A: Take the U.S. or the British policy toward Islam. It has been highly supportive of the most radical elements of Islam. That is true of the British and it’s true of the Americans after they took over from the British. So who is the leading U.S. ally in the Islamic world? Saudi Arabia, perhaps the most extreme, radical, fundamentalist State in the world. But certainly in the Islamic world. And a missionary state, which uses its huge resources to sponsor its Wahabist extremism through Madrasas and so on. It is the main source of Jihadism. The main ally is that — monolithic. I mean what state power does, and propaganda usually follows, is (to) find what will support a power interest.

In these cases imperial policy. If it happens to be radical Islam that’s fine. At the same time we might be fighting radical Islam somewhere else. The propaganda system would create images of Islamic terror seeking to destroy us when that turns out to be the plausible kind of scapegoating. So 9/11 happened and the Tamil Tigers atrocities happened. You can use those as ways of building up fear, anger, and anxiety to support the tendency to hide under the umbrella of power from these forces about to destroy us. Like Shari’a law in Oklahoma, got to protect ourselves!
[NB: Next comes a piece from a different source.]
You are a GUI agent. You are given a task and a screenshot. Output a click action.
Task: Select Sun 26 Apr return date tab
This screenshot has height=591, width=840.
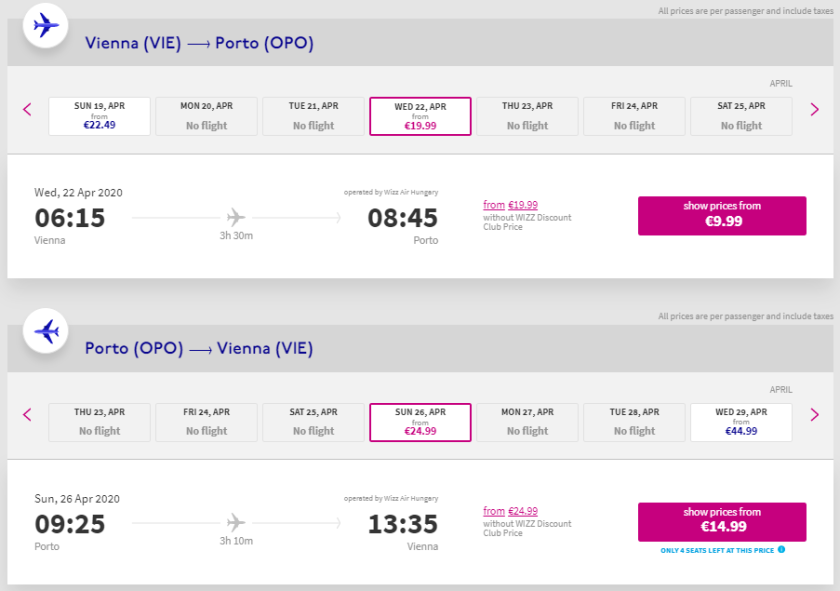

Q: You spoke of a new shifting of the world order when you spoke of Nigel Farage and other right-wing elements shifting toward Donald Trump. Is there a shift in the international sphere, like we saw during the Cold War, where the world went into two different sides including the non-aligned? A kind of shift today that is happening, between the right-wing nativists on the one hand and the left-wing internationalist on the other?

A: First of all, I don’t really agree with the conventional version of the Cold War. You take a look at the events of the Cold War. Not what intellectuals talk about, not the ideology. Take a look at the events. The events of the Cold War consisted of violent attacks by the U.S. within its domains — which is most of the world. And Russian, violent attacks its much smaller domain, which was Eastern Europe. That was the Cold War. Each side used the alleged threat of the other as justification for its own internal repression. So the U.S. had to support a terrorist war against Nicaragua because of the Russians, who were not anywhere nearby. The Russians had to invade Hungary because of the Americans. That was the Cold War.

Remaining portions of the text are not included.